Blood deems Lark and Bluebird cousins more than siblings. Each of the Lark properties, often set in historic buildings, “have a strong individual identity tale,” he explains, which contrasts with Bluebird’s “purpose-built hotels, motels, and lodges that are carefully designed to ensure that form and function are symbiotic.”
An accessible pricepoint is intrinsic to the Bluebird ethos, and so small luxuries and services are scaled back. “People understand when they are booking that they won’t have all the same bells and whistles in the room that they would at a Lark. On the flipside, because Bluebirds are renovations of existing hotels, they often have additional amenities like pools,” Blood continues. “Guests essentially get the same attention to detail and finish quality that they would at a higher pricepoint,” like the mattresses, linens, and pillows that are also found at Lark.
Bluebird properties largely showcase standardized features such as wood-wrapped walls, but they all exude a local air because of objects sourced from nearby antique shops and flea markets. Blood and his team also try to preserve and celebrate the discovery of original elements. “For instance, in Dennisport the bathrooms had amazing 6-by-6 pink tiles that we had to keep,” he says, “and the cottages had knotty pine-paneled walls, which became the main design inspiration for the project.”

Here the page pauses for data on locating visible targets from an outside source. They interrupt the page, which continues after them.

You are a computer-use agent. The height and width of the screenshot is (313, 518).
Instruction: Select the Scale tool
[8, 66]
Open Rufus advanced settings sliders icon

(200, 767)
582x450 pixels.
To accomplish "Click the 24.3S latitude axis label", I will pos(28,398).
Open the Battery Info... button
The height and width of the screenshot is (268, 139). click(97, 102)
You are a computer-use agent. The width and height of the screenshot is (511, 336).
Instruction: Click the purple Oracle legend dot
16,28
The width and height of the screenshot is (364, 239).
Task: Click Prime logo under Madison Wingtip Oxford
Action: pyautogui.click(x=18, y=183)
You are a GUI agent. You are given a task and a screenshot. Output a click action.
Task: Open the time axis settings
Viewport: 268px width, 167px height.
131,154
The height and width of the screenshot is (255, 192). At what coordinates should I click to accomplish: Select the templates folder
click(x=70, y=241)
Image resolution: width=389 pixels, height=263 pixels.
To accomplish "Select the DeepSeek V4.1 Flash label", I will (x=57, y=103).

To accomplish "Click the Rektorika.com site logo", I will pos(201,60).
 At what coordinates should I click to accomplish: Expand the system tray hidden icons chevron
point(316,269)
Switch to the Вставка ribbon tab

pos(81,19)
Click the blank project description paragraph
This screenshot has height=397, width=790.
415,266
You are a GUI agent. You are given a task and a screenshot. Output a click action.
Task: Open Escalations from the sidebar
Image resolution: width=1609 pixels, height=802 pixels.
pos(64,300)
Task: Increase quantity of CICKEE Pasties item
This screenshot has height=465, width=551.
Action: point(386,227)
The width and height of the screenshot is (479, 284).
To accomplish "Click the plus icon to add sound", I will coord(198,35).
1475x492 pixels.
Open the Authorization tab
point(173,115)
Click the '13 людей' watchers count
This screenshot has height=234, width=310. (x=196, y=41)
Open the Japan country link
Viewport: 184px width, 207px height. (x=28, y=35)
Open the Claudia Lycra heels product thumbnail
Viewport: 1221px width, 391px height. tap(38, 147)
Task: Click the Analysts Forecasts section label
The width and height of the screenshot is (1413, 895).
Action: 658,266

One Za’abeel, developer Ithra Dubai’s swank, mixed-use development in the center of the city, will bring together an urban One&Only resort and the first location of SIRO, a hotel brand anchored in fitness and recovery, late this year. “Dubai’s vibrant energy and adventurous spirit make the city the perfect place to launch,” says Philippe Zuber, CEO of Kerzner International, the developer behind both brands. “We want to continue to disrupt the hospitality space. Fitness and wellbeing are at the core of the modern lifestyle. We’ve observed this demand across our existing portfolio and decided to introduce SIRO to provide a place where passion can be ignited for living well, to inspire and unite people to become the best versions of themselves.”
Leading SIRO’s programming is Team SIRO, a collective of athletes, technicians, and specialists who can train guests and teach them biohacking techniques based fitness, nutrition, sleep, recovery, and mindfulness. The interiors also promote that mission throughout with panoramic views, a calming aesthetic, and plenty of rejuvenating communal spaces.
Courtesy of local practice LW Design Group, SIRO One Za’abeel invites guests into a transformative world, where they settle into the natural light-filled fitness club for yoga and meditation sessions and take to the cryotherapy chambers or sign up for acupuncture in the Recovery Lab. When they wind down in their rooms, they are treated to thermoregulation mattresses topped in anti-allergen duvets, a dimming lighting system, and steam showers.
SIRO Boka Place, coming to Montenegro in 2024, is a choice follow-up to Dubai that capitalizes upon its location on the Adriatic Sea with sailing excursions. Proximity to an abundance of outdoor activities like hiking and cycling trails is, in fact, a driver of the brand’s development.
A destination for those who want to “unlock their physical and mental potential,” says Zuber, SIRO thrives on “blending the boundaries between hospitality and wellness through a fresh and balanced perspective and energizing experiences.”